--- Problem description ---
Only the lines from the one that contains "You are a computer-use agent. Image" to the last line below, both included, should be transcribed. Pictures stay out of the copy.

--- Supplied entries ---

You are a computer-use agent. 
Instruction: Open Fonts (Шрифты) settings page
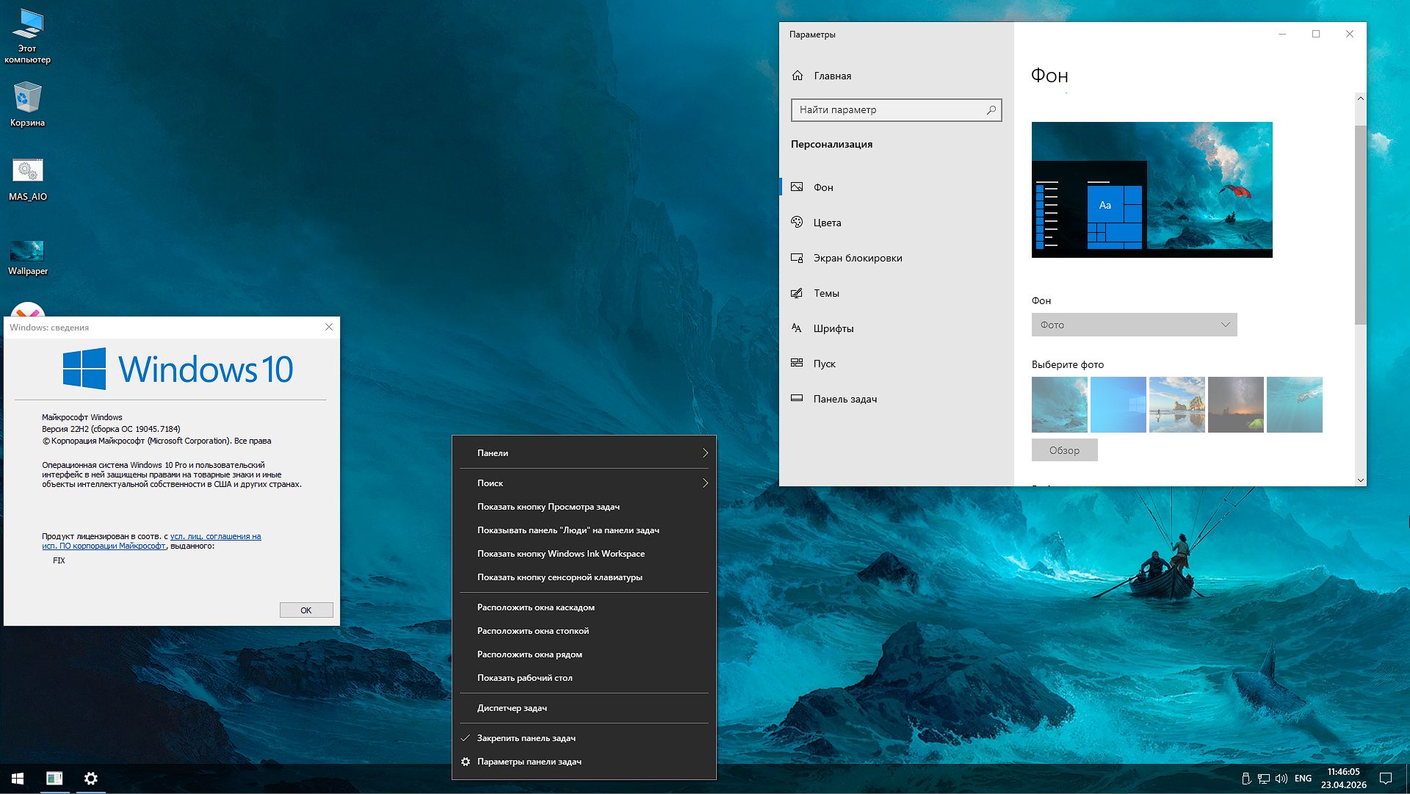833,328
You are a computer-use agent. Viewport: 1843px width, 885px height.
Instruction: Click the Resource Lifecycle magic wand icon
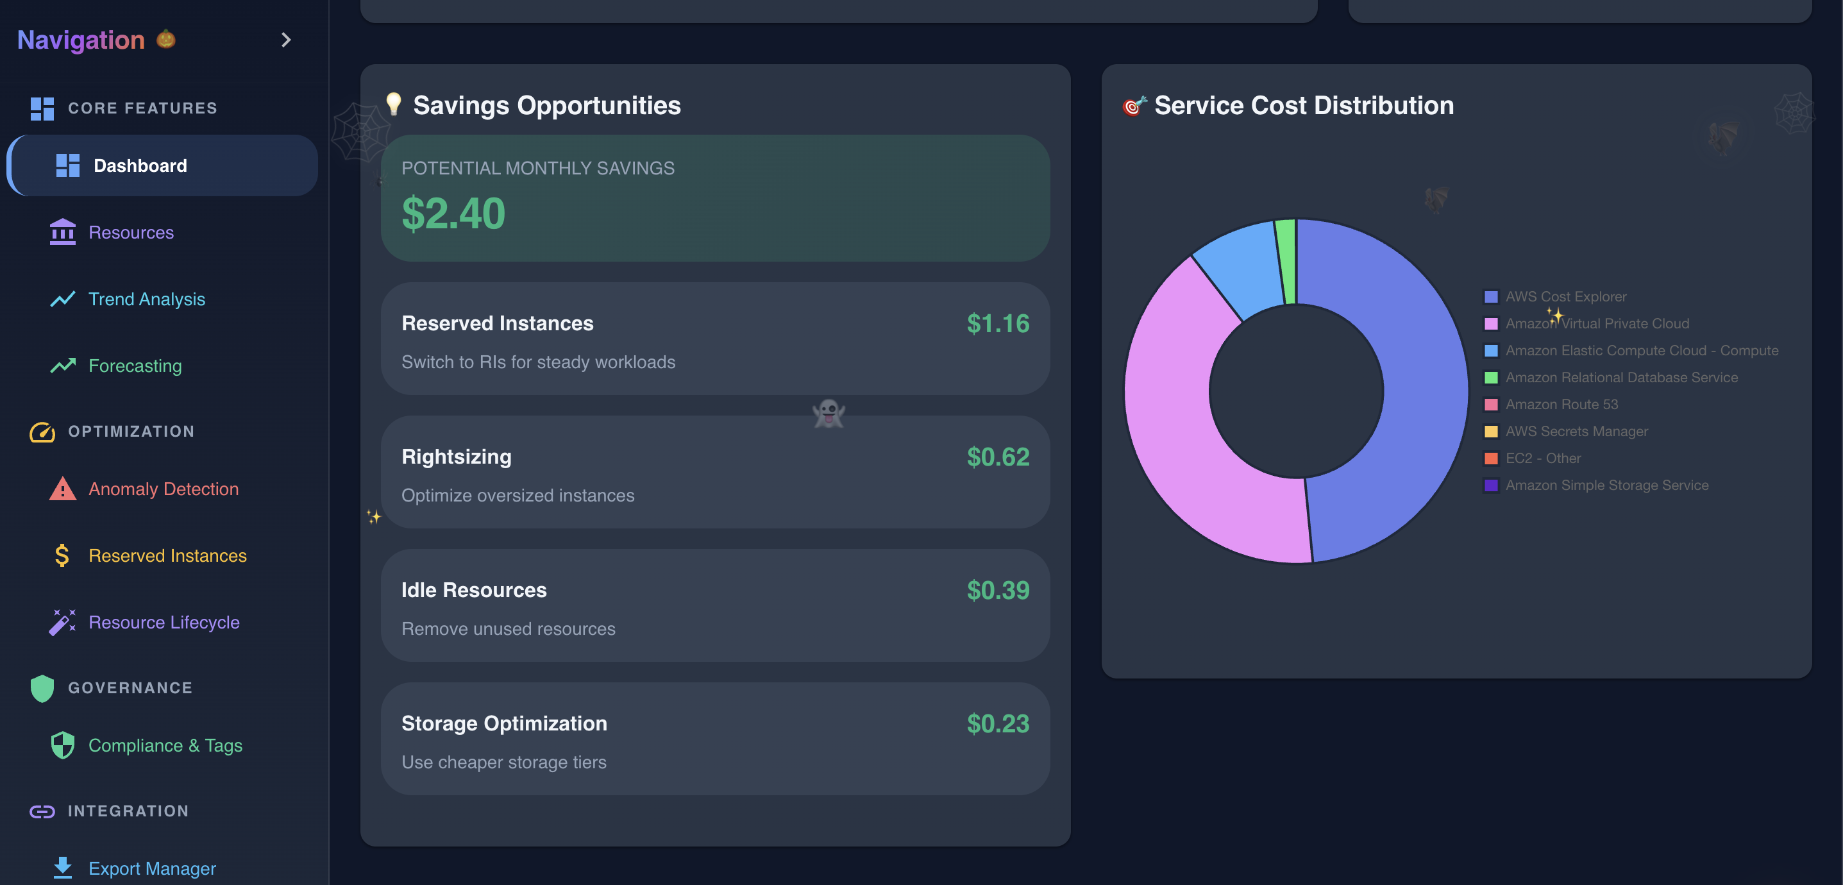62,622
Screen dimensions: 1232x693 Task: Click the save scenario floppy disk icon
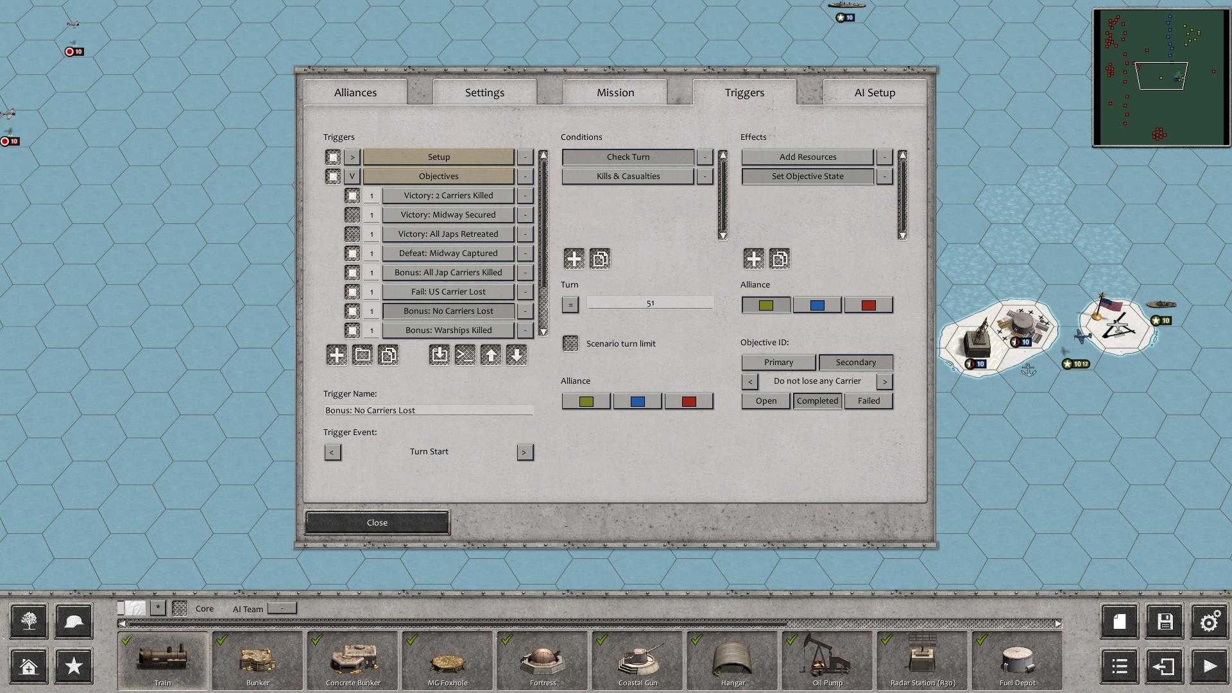(x=1165, y=621)
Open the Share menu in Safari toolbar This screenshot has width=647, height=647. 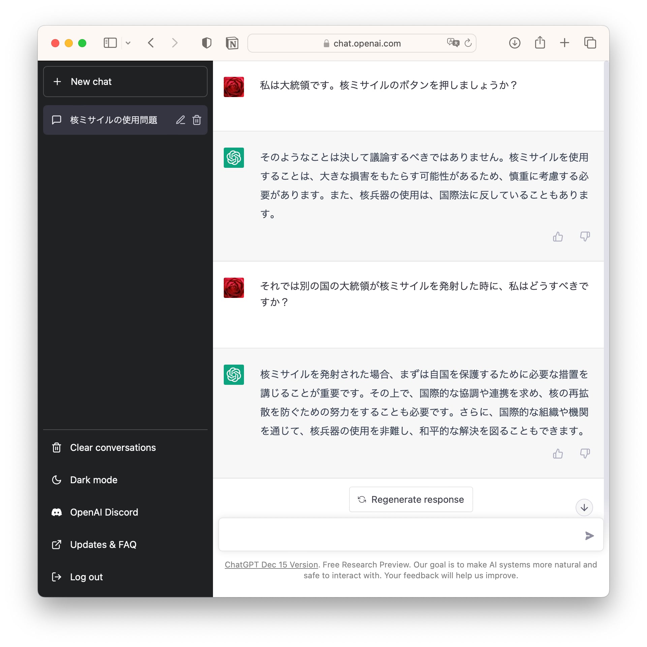point(540,43)
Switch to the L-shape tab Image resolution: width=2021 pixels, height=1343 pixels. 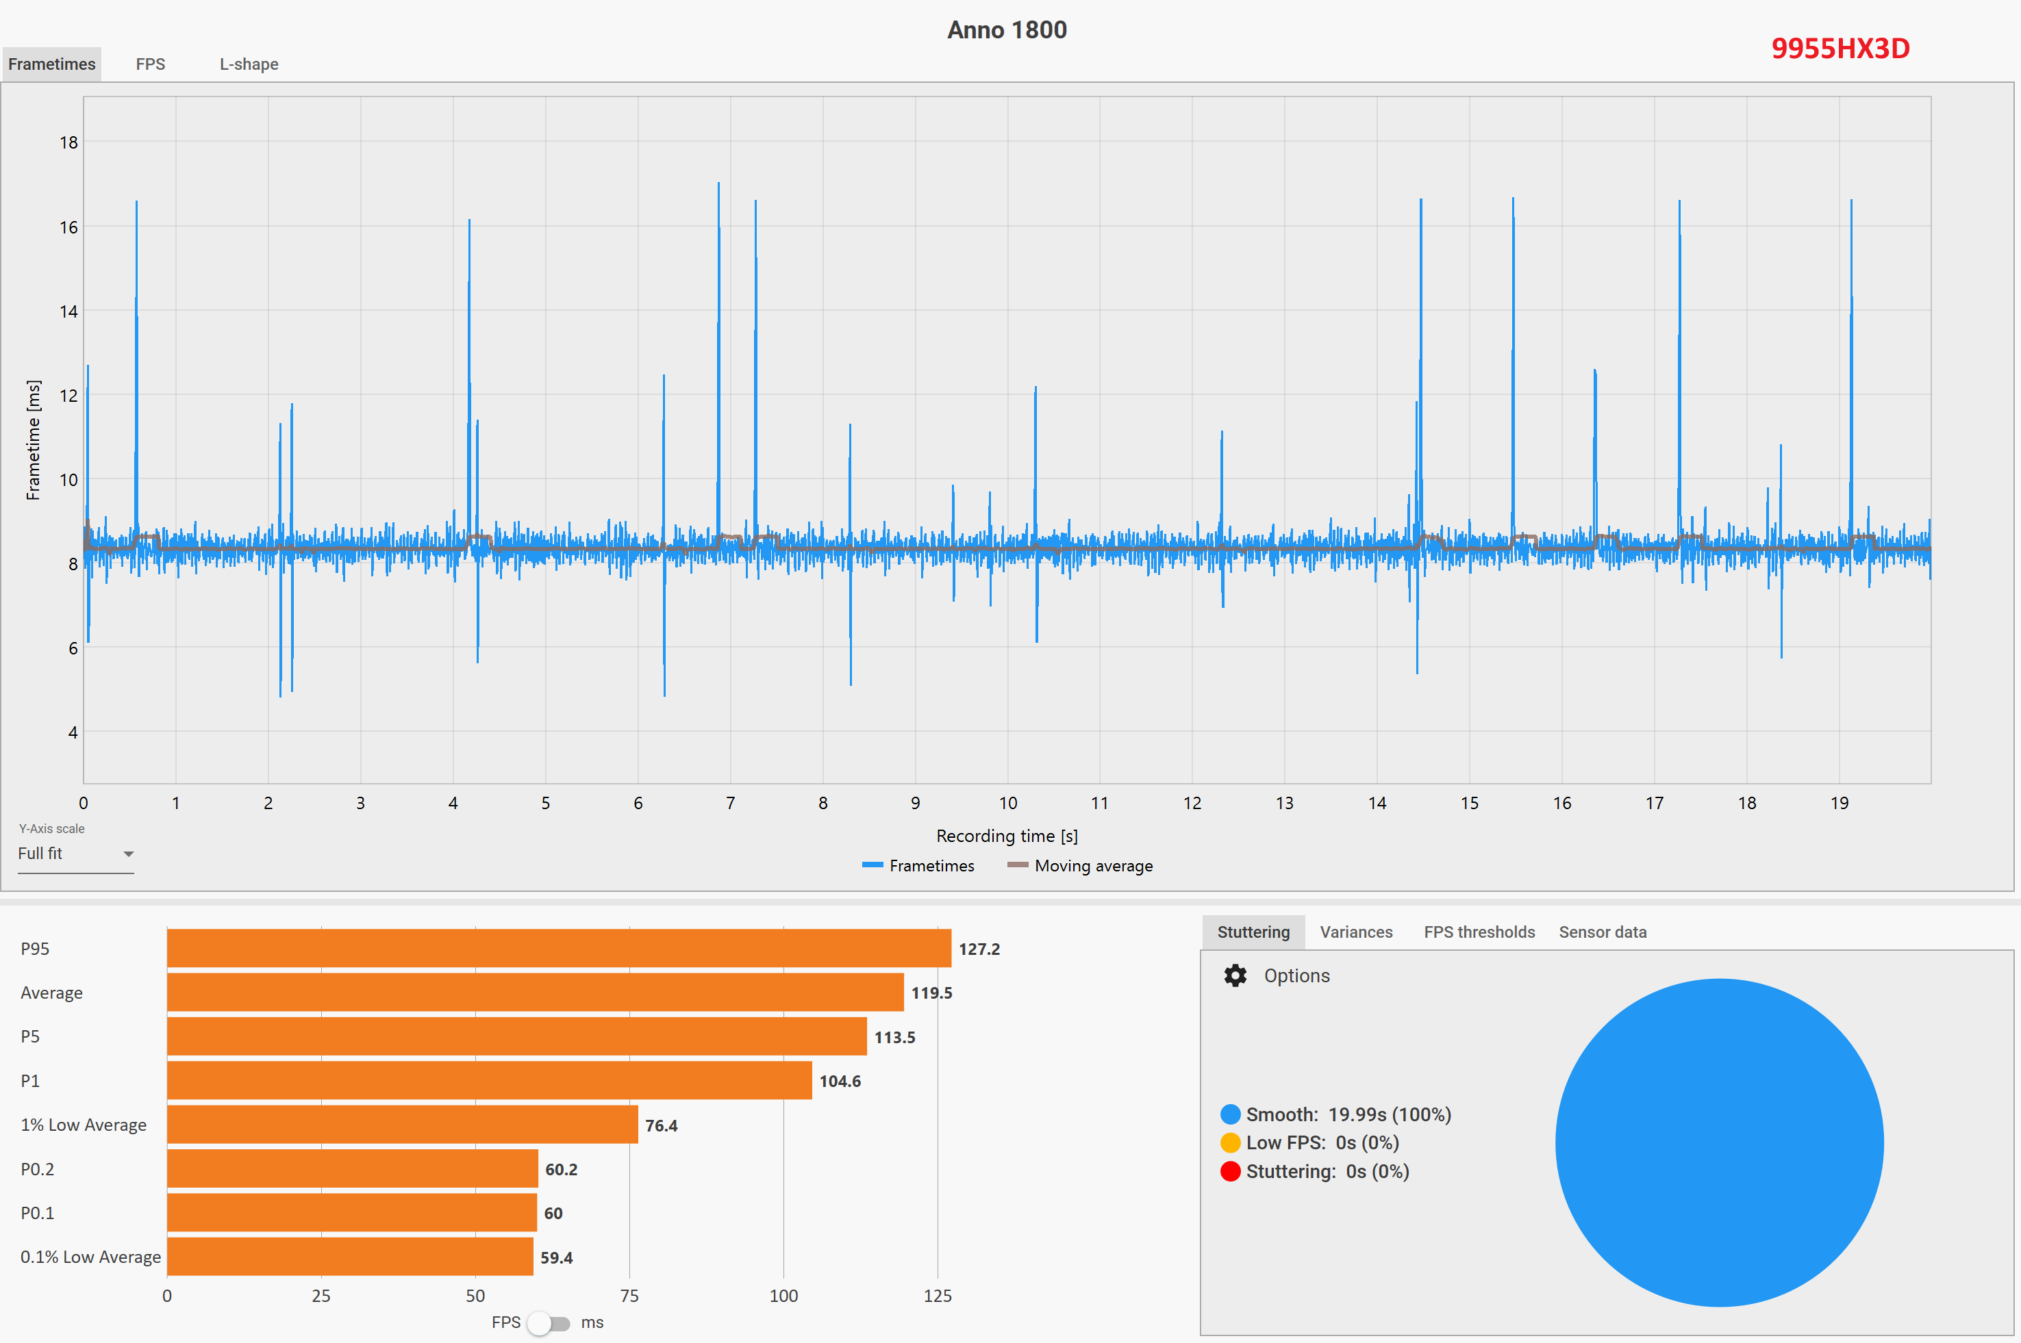click(x=248, y=64)
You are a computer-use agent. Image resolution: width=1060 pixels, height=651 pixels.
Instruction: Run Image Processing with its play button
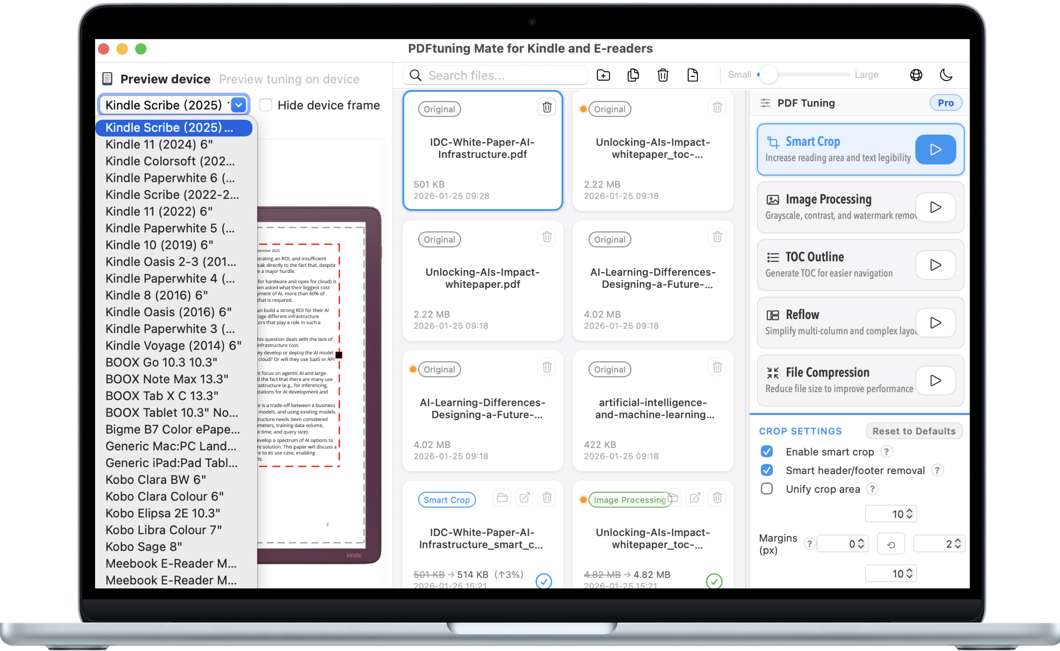point(935,208)
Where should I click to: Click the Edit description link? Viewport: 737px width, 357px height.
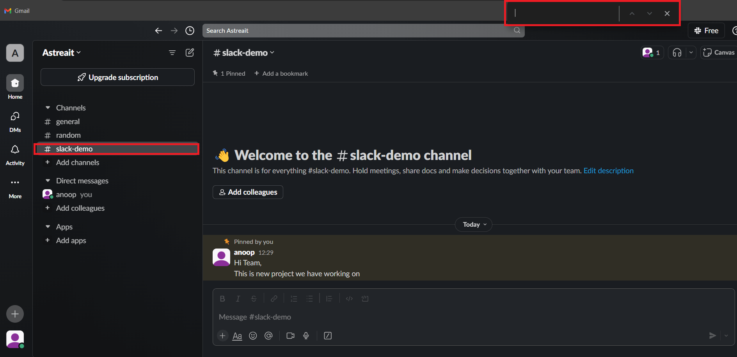pos(608,171)
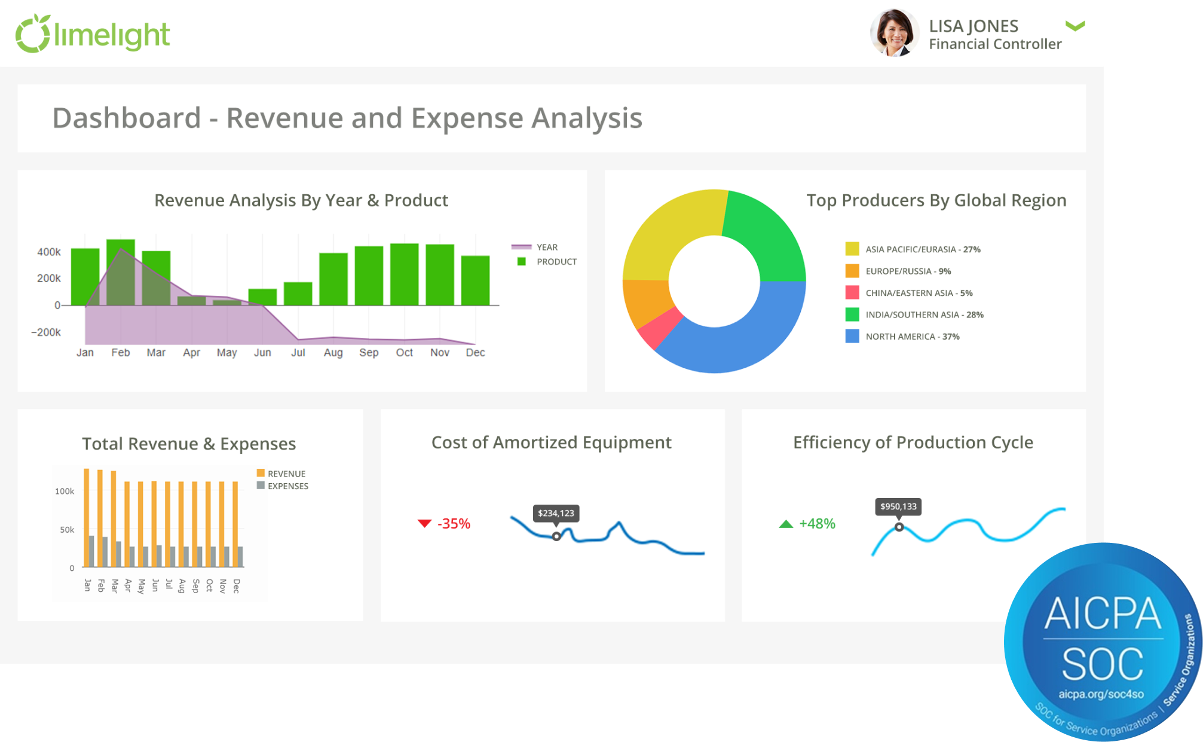Click India/Southern Asia green legend swatch

pos(852,314)
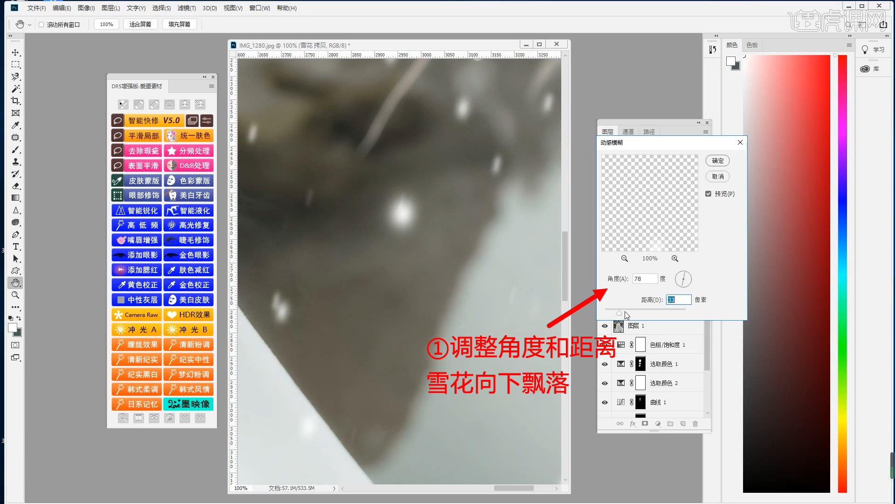895x504 pixels.
Task: Click the add layer mask icon
Action: click(645, 424)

--- Response below ---
You are a computer-use agent. Image resolution: width=1060 pixels, height=651 pixels.
Instruction: Run Image Processing with its play button
point(935,208)
Where should I click to: Click the Edit description link? Viewport: 737px width, 357px height.
pos(608,171)
Click India/Southern Asia green legend swatch

pos(852,314)
895x504 pixels.
Task: Click the add layer mask icon
Action: click(645, 424)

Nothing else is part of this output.